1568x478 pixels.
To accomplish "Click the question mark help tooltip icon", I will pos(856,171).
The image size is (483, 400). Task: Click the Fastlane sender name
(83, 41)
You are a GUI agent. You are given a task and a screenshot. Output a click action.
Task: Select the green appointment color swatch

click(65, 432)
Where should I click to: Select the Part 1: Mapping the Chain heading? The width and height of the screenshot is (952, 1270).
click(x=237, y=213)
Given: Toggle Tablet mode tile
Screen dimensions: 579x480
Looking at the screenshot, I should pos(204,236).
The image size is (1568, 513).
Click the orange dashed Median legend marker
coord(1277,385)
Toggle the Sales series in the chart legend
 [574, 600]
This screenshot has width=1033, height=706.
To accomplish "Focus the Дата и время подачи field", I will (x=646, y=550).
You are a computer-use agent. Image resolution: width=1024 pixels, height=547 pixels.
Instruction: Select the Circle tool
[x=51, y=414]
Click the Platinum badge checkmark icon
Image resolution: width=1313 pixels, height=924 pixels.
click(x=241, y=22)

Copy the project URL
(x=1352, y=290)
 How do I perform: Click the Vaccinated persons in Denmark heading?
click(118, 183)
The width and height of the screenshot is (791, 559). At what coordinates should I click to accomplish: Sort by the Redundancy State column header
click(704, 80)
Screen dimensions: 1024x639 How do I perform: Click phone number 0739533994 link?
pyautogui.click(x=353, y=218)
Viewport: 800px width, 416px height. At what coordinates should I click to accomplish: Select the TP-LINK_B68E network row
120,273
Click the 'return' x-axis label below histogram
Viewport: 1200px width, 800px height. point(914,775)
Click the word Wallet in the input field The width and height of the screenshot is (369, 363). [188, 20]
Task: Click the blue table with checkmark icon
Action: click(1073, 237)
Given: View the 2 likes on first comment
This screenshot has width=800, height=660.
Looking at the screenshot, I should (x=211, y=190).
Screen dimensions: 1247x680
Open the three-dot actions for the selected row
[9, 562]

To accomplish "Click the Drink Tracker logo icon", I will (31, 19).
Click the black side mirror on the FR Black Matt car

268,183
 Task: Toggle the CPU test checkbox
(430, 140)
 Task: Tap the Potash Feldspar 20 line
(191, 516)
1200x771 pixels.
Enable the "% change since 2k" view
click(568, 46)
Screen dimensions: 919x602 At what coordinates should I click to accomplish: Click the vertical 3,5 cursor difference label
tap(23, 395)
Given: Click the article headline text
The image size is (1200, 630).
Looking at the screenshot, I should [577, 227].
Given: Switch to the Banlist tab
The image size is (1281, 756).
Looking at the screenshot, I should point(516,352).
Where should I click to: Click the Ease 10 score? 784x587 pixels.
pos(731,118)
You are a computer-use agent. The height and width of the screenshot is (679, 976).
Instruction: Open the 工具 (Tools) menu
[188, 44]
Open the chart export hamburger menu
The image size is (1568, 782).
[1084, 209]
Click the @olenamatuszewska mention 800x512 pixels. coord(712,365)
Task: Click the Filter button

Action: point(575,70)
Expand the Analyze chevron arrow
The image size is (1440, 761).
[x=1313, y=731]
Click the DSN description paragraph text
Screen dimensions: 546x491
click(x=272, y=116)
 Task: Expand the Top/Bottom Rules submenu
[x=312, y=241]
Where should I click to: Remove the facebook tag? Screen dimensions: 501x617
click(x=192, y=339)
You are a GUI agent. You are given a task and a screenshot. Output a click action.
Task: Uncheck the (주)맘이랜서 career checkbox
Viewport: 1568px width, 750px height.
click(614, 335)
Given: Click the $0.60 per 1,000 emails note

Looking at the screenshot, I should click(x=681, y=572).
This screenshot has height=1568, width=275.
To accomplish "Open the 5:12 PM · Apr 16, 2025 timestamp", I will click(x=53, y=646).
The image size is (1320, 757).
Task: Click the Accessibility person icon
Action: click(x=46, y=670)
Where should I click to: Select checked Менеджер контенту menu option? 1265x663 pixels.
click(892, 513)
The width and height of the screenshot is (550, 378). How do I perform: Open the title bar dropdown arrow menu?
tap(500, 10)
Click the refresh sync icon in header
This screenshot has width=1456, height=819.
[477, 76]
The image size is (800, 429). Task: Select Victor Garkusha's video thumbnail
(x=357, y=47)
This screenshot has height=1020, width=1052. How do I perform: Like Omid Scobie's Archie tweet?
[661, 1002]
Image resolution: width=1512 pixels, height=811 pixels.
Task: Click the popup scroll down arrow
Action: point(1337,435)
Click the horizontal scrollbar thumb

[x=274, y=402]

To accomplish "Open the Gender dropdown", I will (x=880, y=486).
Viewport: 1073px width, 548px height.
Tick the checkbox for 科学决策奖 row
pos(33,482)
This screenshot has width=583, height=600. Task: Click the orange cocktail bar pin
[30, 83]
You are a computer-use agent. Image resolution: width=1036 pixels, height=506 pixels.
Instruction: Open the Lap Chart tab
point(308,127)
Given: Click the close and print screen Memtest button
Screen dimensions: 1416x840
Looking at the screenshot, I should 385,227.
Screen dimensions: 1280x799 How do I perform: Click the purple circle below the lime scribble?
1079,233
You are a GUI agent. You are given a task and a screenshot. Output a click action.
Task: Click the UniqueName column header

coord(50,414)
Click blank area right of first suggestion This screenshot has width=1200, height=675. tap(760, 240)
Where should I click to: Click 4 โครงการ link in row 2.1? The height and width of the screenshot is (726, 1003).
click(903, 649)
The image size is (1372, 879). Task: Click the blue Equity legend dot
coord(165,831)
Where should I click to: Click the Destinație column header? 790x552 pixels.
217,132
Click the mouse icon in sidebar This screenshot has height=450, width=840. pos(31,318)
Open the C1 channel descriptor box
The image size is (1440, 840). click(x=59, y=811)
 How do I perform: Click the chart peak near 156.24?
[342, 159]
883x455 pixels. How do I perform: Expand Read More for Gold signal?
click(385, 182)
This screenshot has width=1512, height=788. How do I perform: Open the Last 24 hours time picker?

--*--

**YOUR ASSIGNMENT**:
Please reproduce the data as it was given, with every line exact.

**OUTPUT FOR THIS EXERCISE**:
1568x478 pixels.
To accomplish "Click the question mark help tooltip icon", I will pos(856,171).
The image size is (483, 400). Task: Click the Fastlane sender name
(83, 41)
You are a GUI agent. You are given a task and a screenshot. Output a click action.
Task: Select the green appointment color swatch

click(65, 432)
Where should I click to: Select the Part 1: Mapping the Chain heading? The width and height of the screenshot is (952, 1270).
click(x=237, y=213)
Given: Toggle Tablet mode tile
Screen dimensions: 579x480
Looking at the screenshot, I should pos(204,236).
The image size is (1568, 513).
Click the orange dashed Median legend marker
coord(1277,385)
Toggle the Sales series in the chart legend
 [574, 600]
This screenshot has width=1033, height=706.
To accomplish "Focus the Дата и время подачи field", I will (x=646, y=550).
You are a computer-use agent. Image resolution: width=1024 pixels, height=547 pixels.
Instruction: Select the Circle tool
[x=51, y=414]
Click the Platinum badge checkmark icon
Image resolution: width=1313 pixels, height=924 pixels.
click(x=241, y=22)

Copy the project URL
(x=1352, y=290)
 How do I perform: Click the Vaccinated persons in Denmark heading?
click(118, 183)
The width and height of the screenshot is (791, 559). At what coordinates should I click to accomplish: Sort by the Redundancy State column header
click(704, 80)
Screen dimensions: 1024x639 How do I perform: Click phone number 0739533994 link?
pyautogui.click(x=353, y=218)
Viewport: 800px width, 416px height. At what coordinates should I click to accomplish: Select the TP-LINK_B68E network row
120,273
Click the 'return' x-axis label below histogram
Viewport: 1200px width, 800px height. point(914,775)
Click the word Wallet in the input field The width and height of the screenshot is (369, 363). [188, 20]
Task: Click the blue table with checkmark icon
Action: click(1073, 237)
Given: View the 2 likes on first comment
This screenshot has width=800, height=660.
Looking at the screenshot, I should (x=211, y=190).
Screen dimensions: 1247x680
Open the three-dot actions for the selected row
[9, 562]

To accomplish "Click the Drink Tracker logo icon", I will (31, 19).
Click the black side mirror on the FR Black Matt car

268,183
 Task: Toggle the CPU test checkbox
(430, 140)
 Task: Tap the Potash Feldspar 20 line
(191, 516)
1200x771 pixels.
Enable the "% change since 2k" view
click(568, 46)
Screen dimensions: 919x602 At what coordinates should I click to accomplish: Click the vertical 3,5 cursor difference label
tap(23, 395)
Given: Click the article headline text
The image size is (1200, 630).
Looking at the screenshot, I should [577, 227].
Given: Switch to the Banlist tab
The image size is (1281, 756).
Looking at the screenshot, I should point(516,352).
Where should I click to: Click the Ease 10 score? 784x587 pixels.
pos(731,118)
You are a computer-use agent. The height and width of the screenshot is (679, 976).
Instruction: Open the 工具 (Tools) menu
[188, 44]
Open the chart export hamburger menu
The image size is (1568, 782).
[1084, 209]
Click the @olenamatuszewska mention 800x512 pixels. coord(712,365)
Task: Click the Filter button

Action: point(575,70)
Expand the Analyze chevron arrow
The image size is (1440, 761).
[x=1313, y=731]
Click the DSN description paragraph text
Screen dimensions: 546x491
click(x=272, y=116)
 Task: Expand the Top/Bottom Rules submenu
[x=312, y=241]
Where should I click to: Remove the facebook tag? Screen dimensions: 501x617
click(x=192, y=339)
You are a GUI agent. You are given a task and a screenshot. Output a click action.
Task: Uncheck the (주)맘이랜서 career checkbox
Viewport: 1568px width, 750px height.
click(614, 335)
Given: Click the $0.60 per 1,000 emails note

Looking at the screenshot, I should click(x=681, y=572).
This screenshot has height=1568, width=275.
To accomplish "Open the 5:12 PM · Apr 16, 2025 timestamp", I will click(x=53, y=646).
The image size is (1320, 757).
Task: Click the Accessibility person icon
Action: click(x=46, y=670)
Where should I click to: Select checked Менеджер контенту menu option? 1265x663 pixels.
click(892, 513)
The width and height of the screenshot is (550, 378). How do I perform: Open the title bar dropdown arrow menu?
tap(500, 10)
Click the refresh sync icon in header
This screenshot has width=1456, height=819.
[477, 76]
The image size is (800, 429). Task: Select Victor Garkusha's video thumbnail
(x=357, y=47)
This screenshot has height=1020, width=1052. How do I perform: Like Omid Scobie's Archie tweet?
[661, 1002]
Image resolution: width=1512 pixels, height=811 pixels.
Task: Click the popup scroll down arrow
Action: point(1337,435)
Click the horizontal scrollbar thumb

[x=274, y=402]

To accomplish "Open the Gender dropdown", I will (x=880, y=486).
Viewport: 1073px width, 548px height.
Tick the checkbox for 科学决策奖 row
pos(33,482)
This screenshot has width=583, height=600. Task: Click the orange cocktail bar pin
[30, 83]
You are a computer-use agent. Image resolution: width=1036 pixels, height=506 pixels.
Instruction: Open the Lap Chart tab
point(308,127)
Given: Click the close and print screen Memtest button
Screen dimensions: 1416x840
Looking at the screenshot, I should 385,227.
Screen dimensions: 1280x799 How do I perform: Click the purple circle below the lime scribble?
1079,233
You are a GUI agent. You are given a task and a screenshot. Output a click action.
Task: Click the UniqueName column header

coord(50,414)
Click blank area right of first suggestion This screenshot has width=1200, height=675. tap(760, 240)
Where should I click to: Click 4 โครงการ link in row 2.1? The height and width of the screenshot is (726, 1003).
click(903, 649)
The image size is (1372, 879). Task: Click the blue Equity legend dot
coord(165,831)
Where should I click to: Click the Destinație column header? 790x552 pixels.
217,132
Click the mouse icon in sidebar This screenshot has height=450, width=840. pos(31,318)
Open the C1 channel descriptor box
The image size is (1440, 840). click(x=59, y=811)
 How do I perform: Click the chart peak near 156.24?
[342, 159]
883x455 pixels. How do I perform: Expand Read More for Gold signal?
click(385, 182)
This screenshot has width=1512, height=788. How do I perform: Open the Last 24 hours time picker?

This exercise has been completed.